A new Android malware strain named GhostSpy has been discovered, allowing attackers to take full control of infected smartphones and tablets. The malware uses advanced techniques to avoid detection and maintain long-term access to user data.
Identified by cybersecurity researchers at Cyfirma, GhostSpy is a web-based Remote Access Trojan (RAT) that spreads through fake app updates or disguised system utilities. Once installed, it silently gains elevated permissions and installs a secondary payload to begin surveillance.
Advanced Control and Surveillance
GhostSpy gives hackers full control of a device. It can:
- Log keystrokes
- Capture screens, audio, and video
- Access SMS messages and call logs
- Track GPS location
- Execute remote commands
More alarmingly, it bypasses protections in banking apps by reconstructing their user interface, enabling it to steal sensitive financial information.
International Threat Infrastructure
Researchers found that the malware’s command-and-control (C2) servers are mainly hosted in Brazil. These servers support multiple languages, including Portuguese, English, and Spanish—pointing to a broad, international campaign.
The primary C2 server is located at stealth.gstpainel.fun, with additional endpoints on ports 3000 and 4200.

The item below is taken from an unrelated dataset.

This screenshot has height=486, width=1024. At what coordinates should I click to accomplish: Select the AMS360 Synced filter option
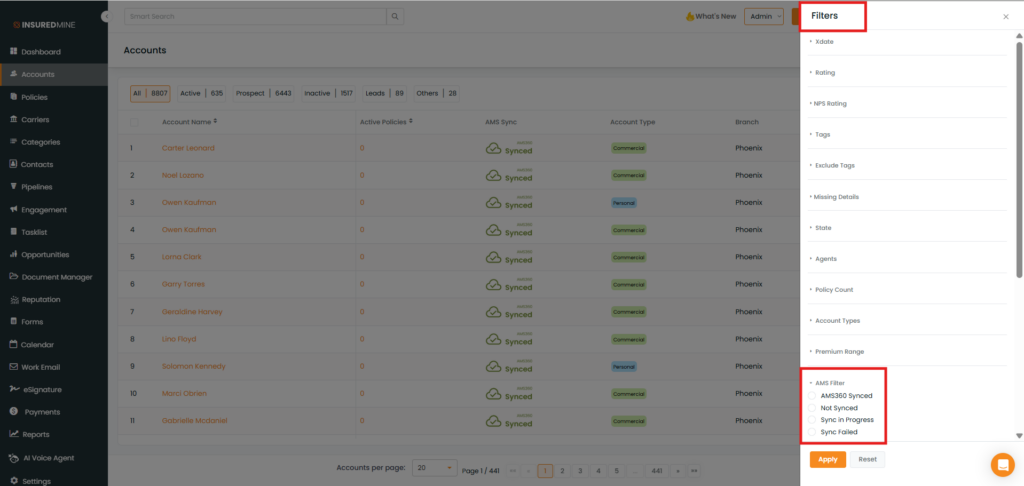[x=813, y=396]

Stealthy Infection Strategy
GhostSpy uses a multi-step infection process. The first step is a dropper app that includes a method called updateApp(). This method checks for the permission to install unknown apps. If not granted, it redirects the user to the Android settings screen to enable the permission.
Once allowed, the dropper extracts a file named update.apk and installs it using Android’s Intent system. This triggers the malware’s main payload, com.support.litework.
Automated Permission Handling
To operate without user awareness, GhostSpy automates the permission-granting process. One method, AllowPrims14_normal, simulates screen taps across common button areas. It adjusts tap positions and delays to mimic human behavior, reducing the risk of detection.
Another method, getAutomaticallyPermission, navigates the screen using AccessibilityNodeInfo to find buttons with labels like “Allow,” “While using the app,” or “Permitir.” It then automatically clicks these buttons to gain access.
This system supports multiple languages, showing the malware’s readiness to attack users globally across different Android versions and regional settings.
Conclusion
GhostSpy represents a serious evolution in mobile malware. Its combination of traditional RAT features with modern Android exploits makes it especially dangerous for both personal privacy and financial security. Experts warn users to avoid sideloading apps and to regularly check permission settings for suspicious activity.